Businessman Breifne O'Brien pleads guilty to 14 sample counts of theft and deception charges
52-year-old accused of a 'pyramid'-style €11m investment fraud
Published 18/06/2014 | 14:30
BUSINESSMAN Breifne O'Brien has pleaded guilty to 14 sample counts of theft and deception charges after a lengthy Supreme Court battle to have his criminal trial halted.
The 52 year old stood accused of a "pyramid" style €11m investment fraud and was due to stand trial before a jury today on some 45 theft and deception charges.
But this morning Circuit Court Judge Patricia Ryan was told that a jury would not be required in the case and the case was adjourned until 2pm to facilitate talks with the Office of the Director of Public Prosecutions.
Mr O'Brien, dressed in a navy suit and white shirt, entered into the dock shortly after 2pm.
He stood with his head bowed and crossed his hands as he pleaded guilty to each of the 14 counts.
He faces up to 10 years in jail for the sample theft counts and 5 for the deception counts.
The guilty pleas were entered on a full facts basis, meaning that he is not contesting any of the facts contained in the book of evidence.

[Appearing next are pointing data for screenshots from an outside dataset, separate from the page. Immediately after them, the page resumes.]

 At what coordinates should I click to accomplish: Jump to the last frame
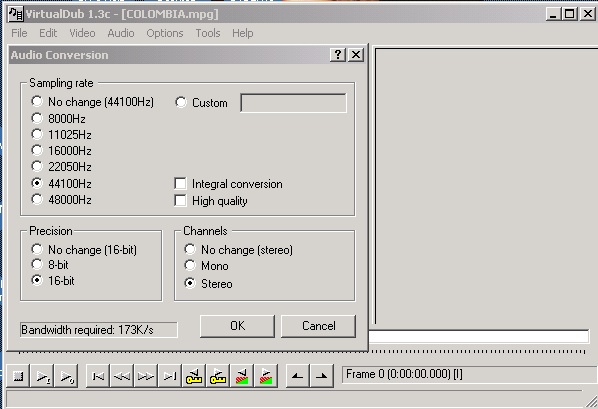coord(170,377)
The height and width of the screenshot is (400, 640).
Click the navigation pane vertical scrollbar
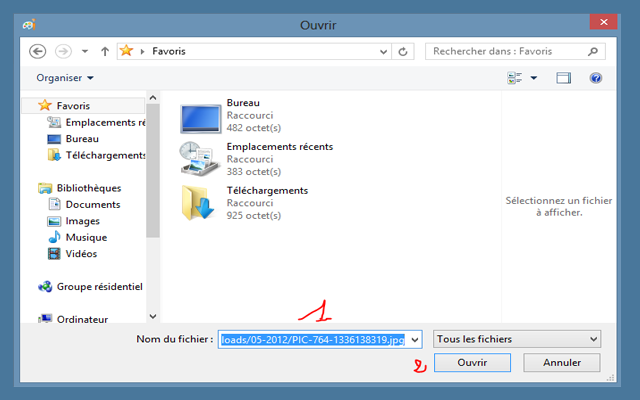[x=153, y=200]
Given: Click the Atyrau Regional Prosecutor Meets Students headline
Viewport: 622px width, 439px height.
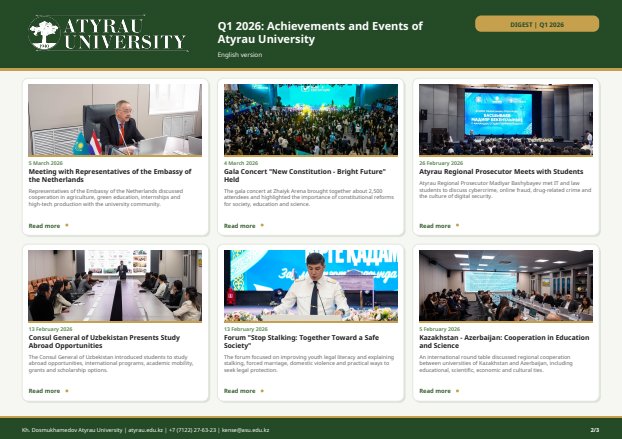Looking at the screenshot, I should point(501,172).
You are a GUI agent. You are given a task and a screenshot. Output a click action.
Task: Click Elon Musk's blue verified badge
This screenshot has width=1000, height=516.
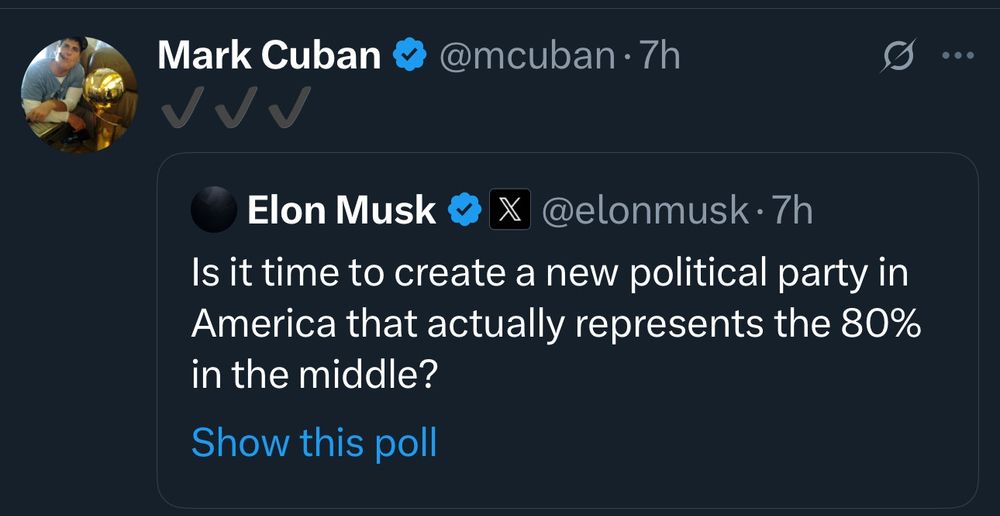point(465,211)

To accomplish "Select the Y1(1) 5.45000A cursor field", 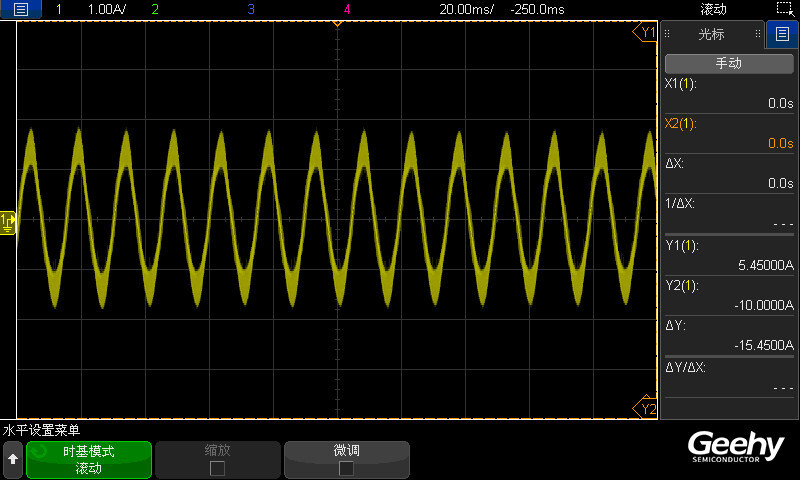I will (729, 256).
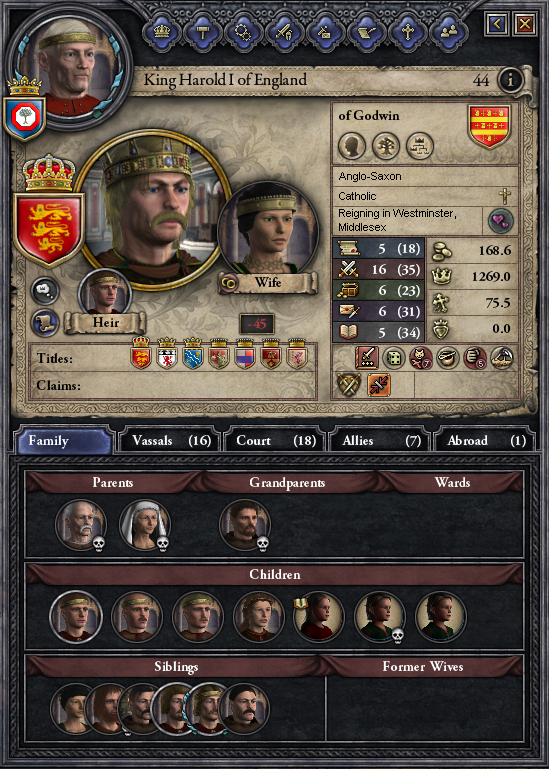The height and width of the screenshot is (769, 549).
Task: Select the King Harold main portrait
Action: 153,211
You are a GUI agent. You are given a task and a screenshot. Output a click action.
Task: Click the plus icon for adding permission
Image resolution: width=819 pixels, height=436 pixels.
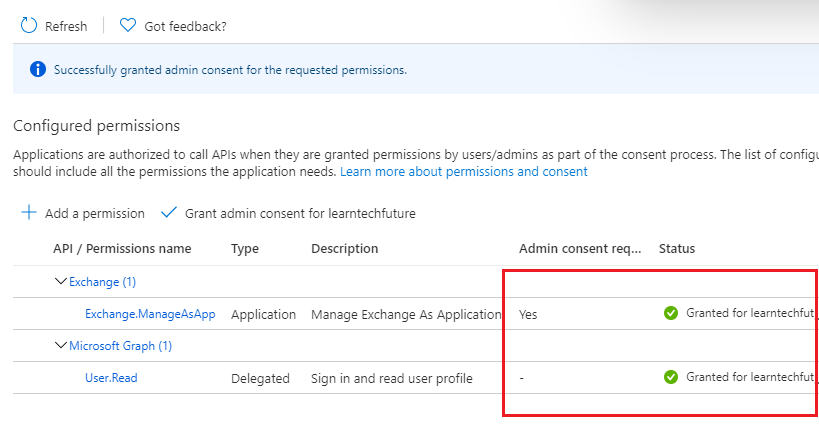point(29,213)
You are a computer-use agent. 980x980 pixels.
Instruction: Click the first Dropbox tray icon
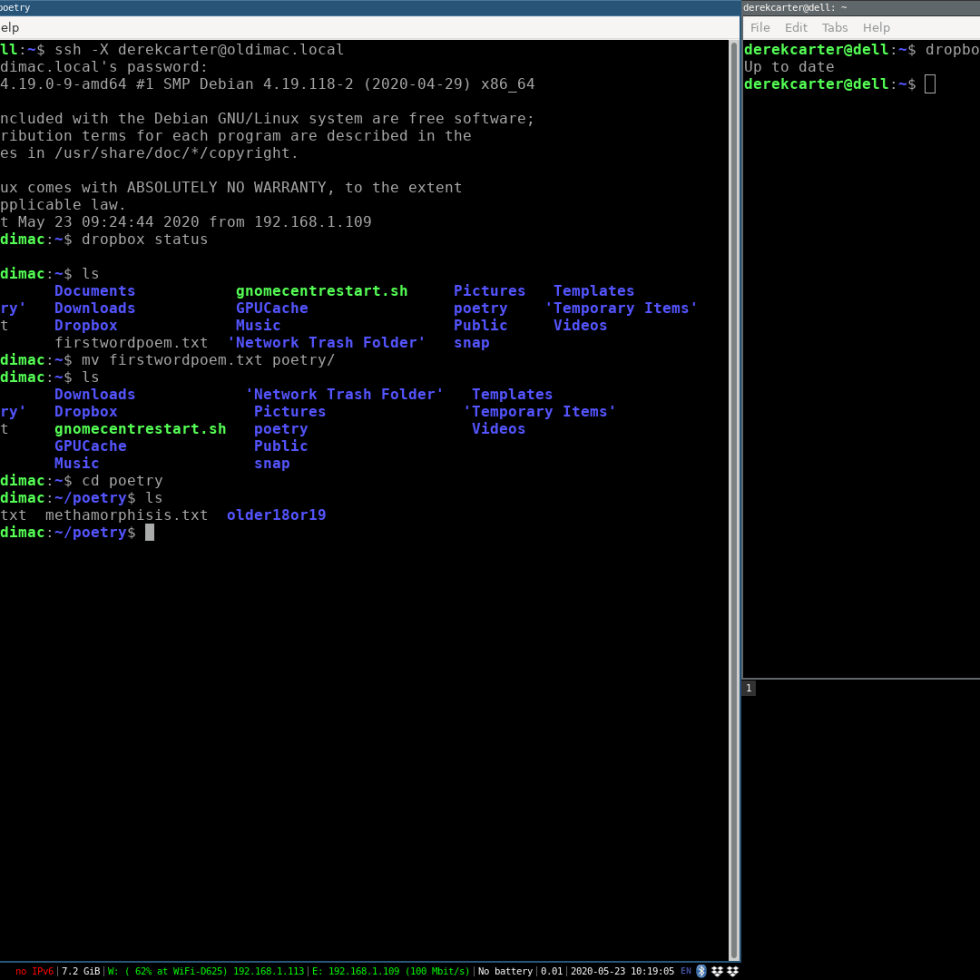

Prosecutor Luan O'Braonain SC said the sentence hearing could take up to a day as it was "a complex matter".
The DPP did not object to continuing bail.
Patrick McGrath SC, representing Mr O'Brien, said that his client was a man of no previous convictions.
Although these were very serious matters, Mr McGrath said this was "unusually" a case where court would benefit from a probation report But Judge Ryan declined to order a probation report until the sentence hearing is finalised in late July or October.
The case will come back for mention before the court next week.
The sample counts which Mr O'Brien pleaded guilty to, including "bogus" property deals, relate to each of the five injured parties who were present in court for the brief hearing.
Mr O’Brien (51), Kilmore, The Gallan, Granitefield, Dun Laoghaire, Co Dublin, was originally charged with 19 counts of theft involving sums totalling around€11 million from five individuals between 2006 and 2008.
Another 19 charges involve alleged deception of the same people.
A further seven charges of deception involving €1.9 million relate to one of those five people between 2003 and 2008.
Just last month the Supreme Court ruled that the trial against Mr O'Brien could proceed, despite his claims that he could not get a fair trial because of adverse publicity.
Earlier this month he separately applied for leave to bring a fresh judicial review challenge on grounds arising from a recent Supreme Court ruling concerning the rights of detained persons to have solicitors present during interviews.
But that challenge will now fall away after Mr O'Brien's guilty pleas.
Last month a three-judge Supreme Court ruled the trial against Mr O'Brien could proceed at any time after June 2014.
The court accepted there had been unsatisfactory publicity in relation to the matter and it also said certain remarks about the case by High Court judge, Mr Justice Peter Kelly, were “not wise comments”.
However, the Chief Justice, Ms Justice Susan Denham, said the court was satisfied, on various grounds, Mr O’Brien had not shown there was, at this point in time, a real risk of an unfair trial.
She said years had passed since the bulk of the publicity and the “fade factor” applied.
The remarks by Mr Justice Kelly were also made in civil proceedings where Mr O’Brien had not opposed applications by his creditors, she said.